2009年2月16日月曜日

私が博士課程に進学しなかった理由

幻影随想: ブログでバイオ 第41回「私が博士課程に進学しなかった理由」という記事がおもしろい。私が同じ問題で悩んだのはかれこれ一昔前の話だが、私が博士課程に進学せずに企業に就職した理由を書いてみたい。

1. リスクの話

もともと私はあまり考えずに行動するクセがある。穴があれば入ってみるし穴がなければ掘ってみる。考えずに行動して困るのはいつものことで慣れっこなのだが、リスク管理は大事である。後悔しなくてすむよう、選択を間違えた場合のことを少し考えた。
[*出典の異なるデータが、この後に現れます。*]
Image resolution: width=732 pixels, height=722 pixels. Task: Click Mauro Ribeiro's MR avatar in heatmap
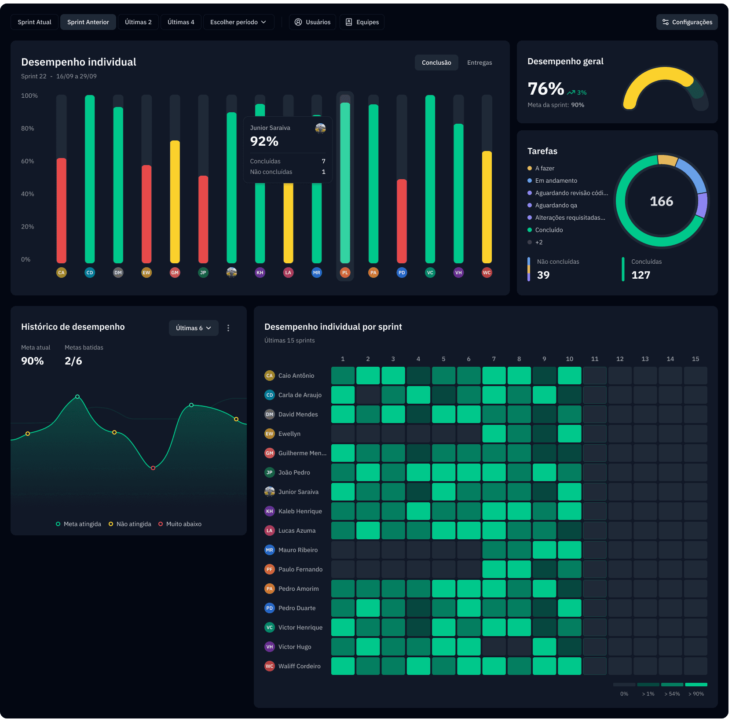269,550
博士課程を1年で中退して企業に就職するのと、企業を1年で退職して博士課程に入るのとどちらがやりやすいだろうか。私の結論はとりあえず企業に就職、向いていないと思ったら大学に復学することだった。博士課程を中退したら第二新卒とやらの就職活動をせねばならず、なにかと大変そうだ。逆に企業をやめて博士課程に入るのは、同じ研究室に入り直すのならば簡単、出身大学の同じ学部でもなんとかなると思っていた。
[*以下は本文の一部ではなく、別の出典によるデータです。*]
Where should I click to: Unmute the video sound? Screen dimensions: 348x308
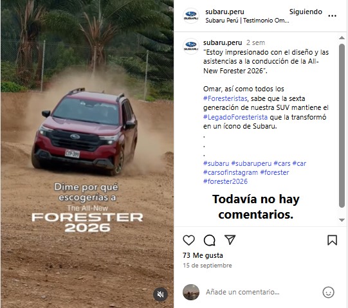[x=160, y=294]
もちろん、修士課程から1年のブランクを経て博士課程に戻り、元同級生に追いつくのは言うほど簡単ではない。将来間違いなく戻ってこられるよう、修士の段階で研究の成果は出しておくように努めた。

2. 大学だけが研究の場所ではない

研究は好きだった。ただ、「研究をするために博士課程に残る」という考え方は説得力がなかった。企業で研究者になっても良いし、仕事が終わってから自分の研究を家で細々とやっても楽しい。幸い私の専門分野は実験器具がいらない情報系だったため、自分の研究はどこでもできた。大学にあって家にないものといえば図書館と研究仲間・先生だが、大抵の論文はオンラインで手に入るしインターネットで世界中の研究者と議論もできる。

3. 海外の大学に行ってみたかった

私は国産品主義の日本びいきなのだが、残念なことに私の研究分野はアメリカが一歩進んでいた。先輩を見ても優秀な人はほとんど海外の大学に留学・就職していた。さらに残念なことに私は英語がそれほどできるわけではないので修士の時点では留学は遠い存在だった。もちろん英会話が苦手でもそれなりの論文を英語で量産すれば自然に道は開けるのだろうが、英語をきちんと学べる環境が大学にはなかった。特に英語でアカデミックな内容を議論する場がなかった。

企業に入れば無料英語研修もあるだろうし、なによりも留学費用が稼げる。会社の負担で留学をさせてくれるありがたい企業もある。

4. 博士課程の3年は長過ぎた

世間の基本は博士課程3年。博士課程はちゃんとした研究をして論文を書けばいつでも修了できてよさそうなものだが、3年間は勤め上げなければいけないことになっている。大学・学部によっては2年で出してくれるところもあるが、私の学部はどれだけ論文を書こうと3年がルールだった。3年という時間は貴重な20代の中では長過ぎる。

もちろん3年間正しく拘束されて一つの研究を仕上げるのが博士課程の意義であるし、さらにこの間には人脈を作ったり博士論文目的以外の研究をしたりできるので別に3年間を無意味に過ごすわけではないが、余分に3年を大学で過ごそうという気にならなかった。

実際には

修士課程を修了する少し前から会社に入った。研究も面白かったが仕事はさらに面白く、結局大学に戻ることはなかった。研究も私的に続けたが飽きて数年でやめてしまったので、結果的に就職したことが正しい選択だったのだろう。

留学は社会人3年目くらいまでは考え続けていたが、海外で勉強をするくらいなら海外で就職するほうが楽しいだろうと思い直し、アメリカで仕事を見つけ今に至っている。

余談だが、ニューヨークに住むようになったあと、私が修士を取った分野の研究をしている大学の先生と偶然知り合った。「うちでドクター取らない?」と本気だか冗談だかわからない調子で勧誘された。ちょっと心が動いた。